[Avodah] RSRH on Embalming and Transmigration

Prof. Levine llevine at stevens.edu
Wed Dec 26 10:35:25 PST 2007


On page 891 of the new translation of the Hirsch Chumash on 50:2 RSRH writes:

Here we have an interesting contrast between the 
Egyptian view - as expressed in embalmment — and 
the Jewish view. Such contrasts, whenever they 
occur, should be analyzed, and should be stressed 
especially in our confrontation with those who 
deny the Divine source of the Torah, who regard 
"the work of Moses" as merely the product of "his 
genius," which "drew upon the wisdom of the priests of Egypt."

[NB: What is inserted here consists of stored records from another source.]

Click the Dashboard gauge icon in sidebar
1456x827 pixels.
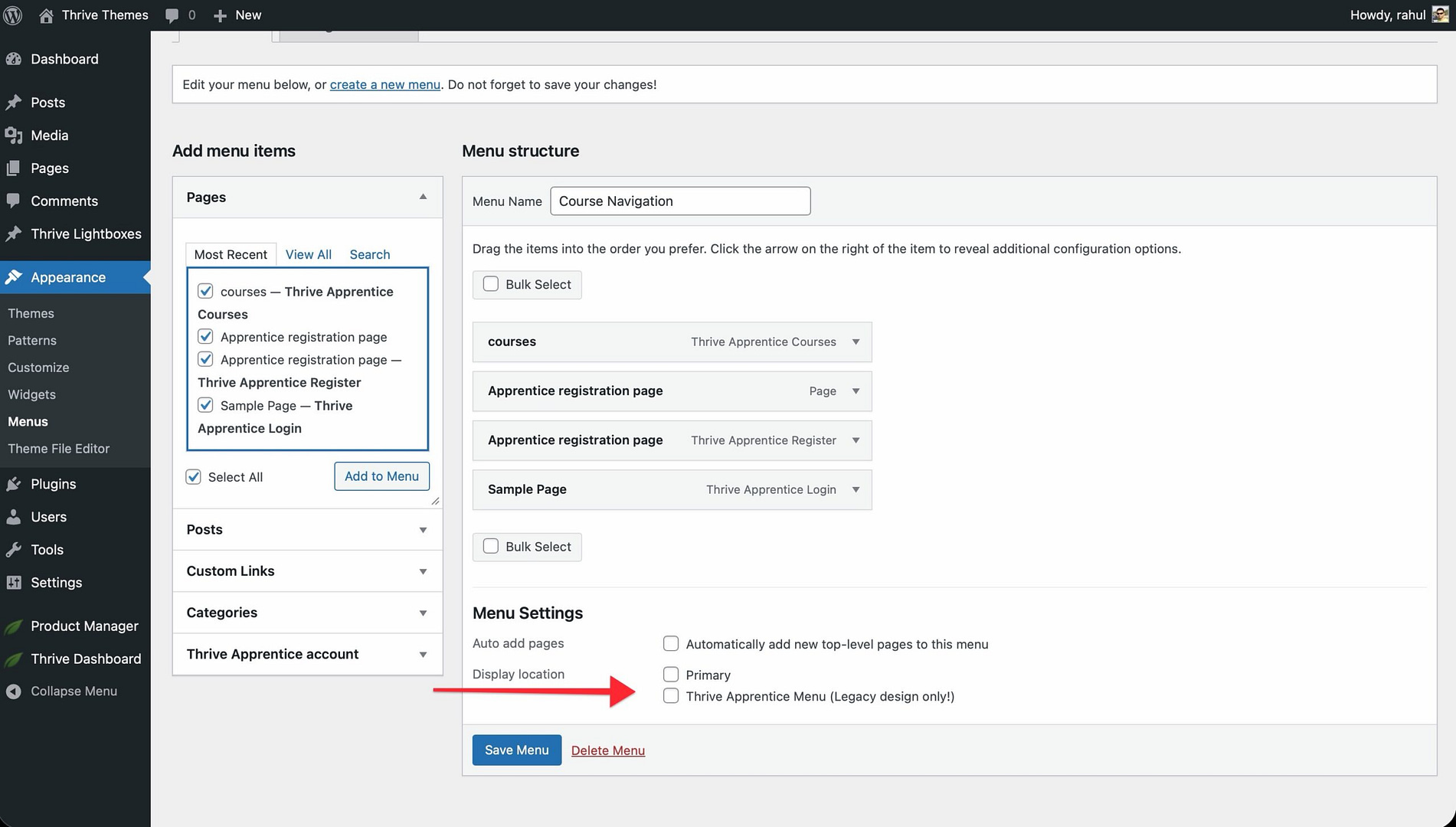(13, 59)
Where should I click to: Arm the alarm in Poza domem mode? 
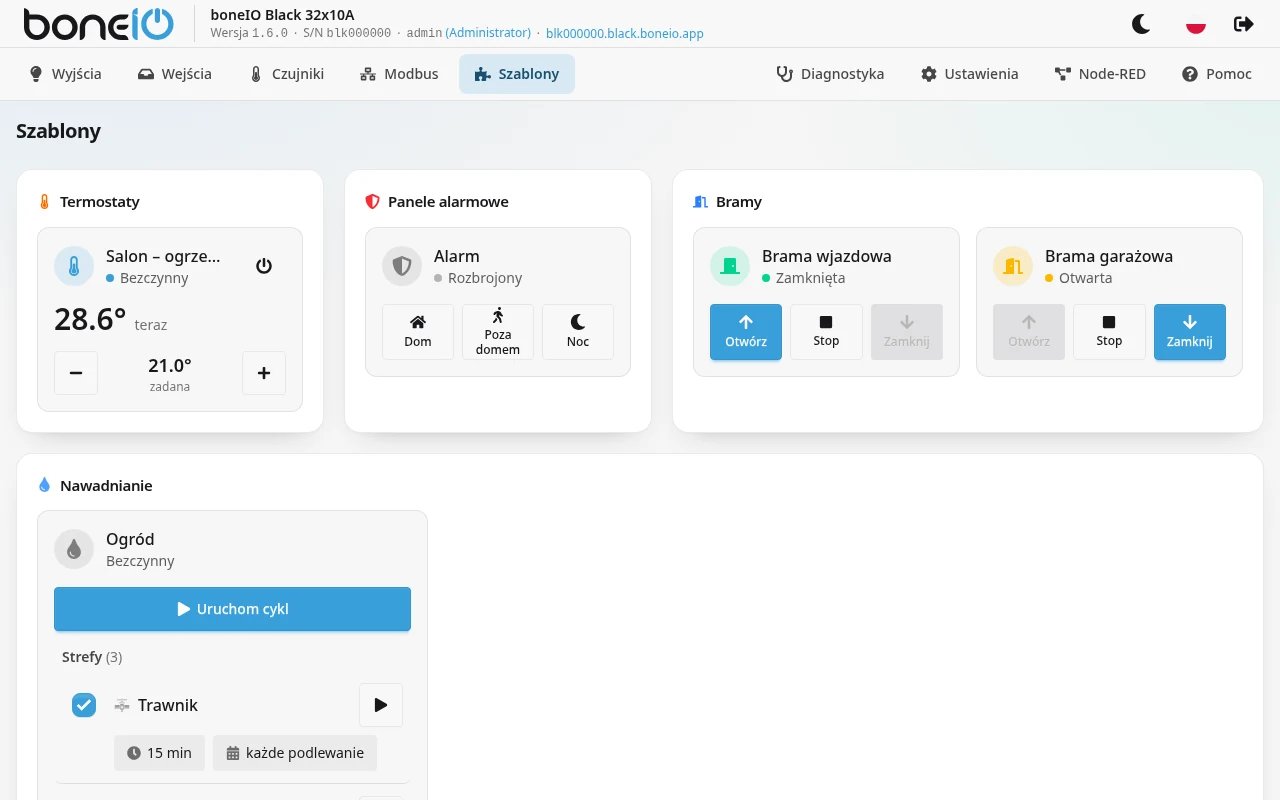(x=498, y=332)
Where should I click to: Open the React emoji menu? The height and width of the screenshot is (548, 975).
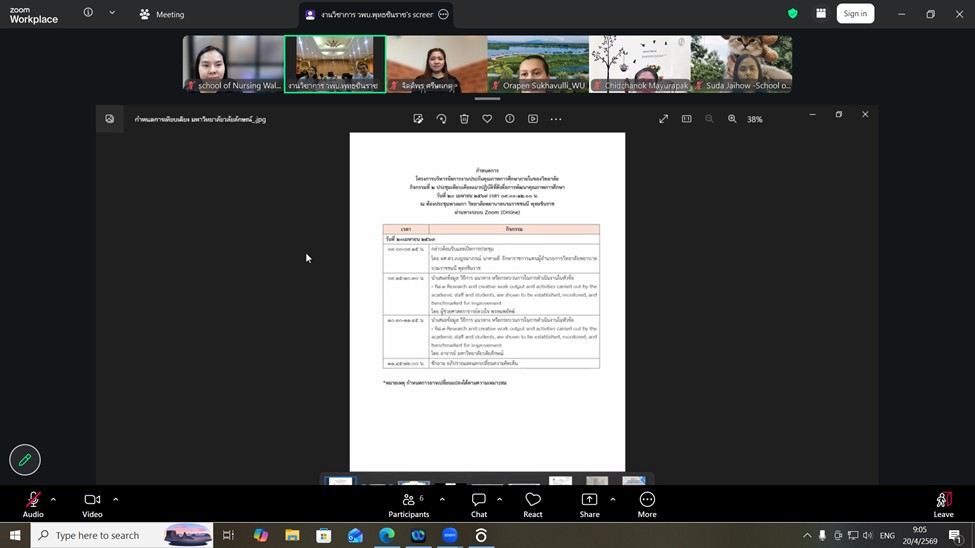point(533,501)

How striking is the contrast that is revealed 
here! The Egyptian would embalm the body, so that 
its individuality should endure. However, the 
soul, he thought, did not remain in its personal 
individuality, but wandered from body to body — 
even to animal bodies — in manifold 
metamorphoses. The Jew believes that the soul 
endures forever, whereas the body wanders. Once 
the soul has been gathered unto the souls of its 
people, the body has nothing more to do with the 
individual. Rather, it is a mitzvah to bring the 
body as soon as possible into close contact with 
the decomposing earth (see Sanhedrin 46b). The 
body returns to dust, and goes through all the 
transformations of earthly matter. The Egyptian 
believed in the transmigration of the soul, and 
tried to protect the body from any possibility of 
change. The Jew believes in the soul's eternal 
personal existence, and surrenders the body to earthly change.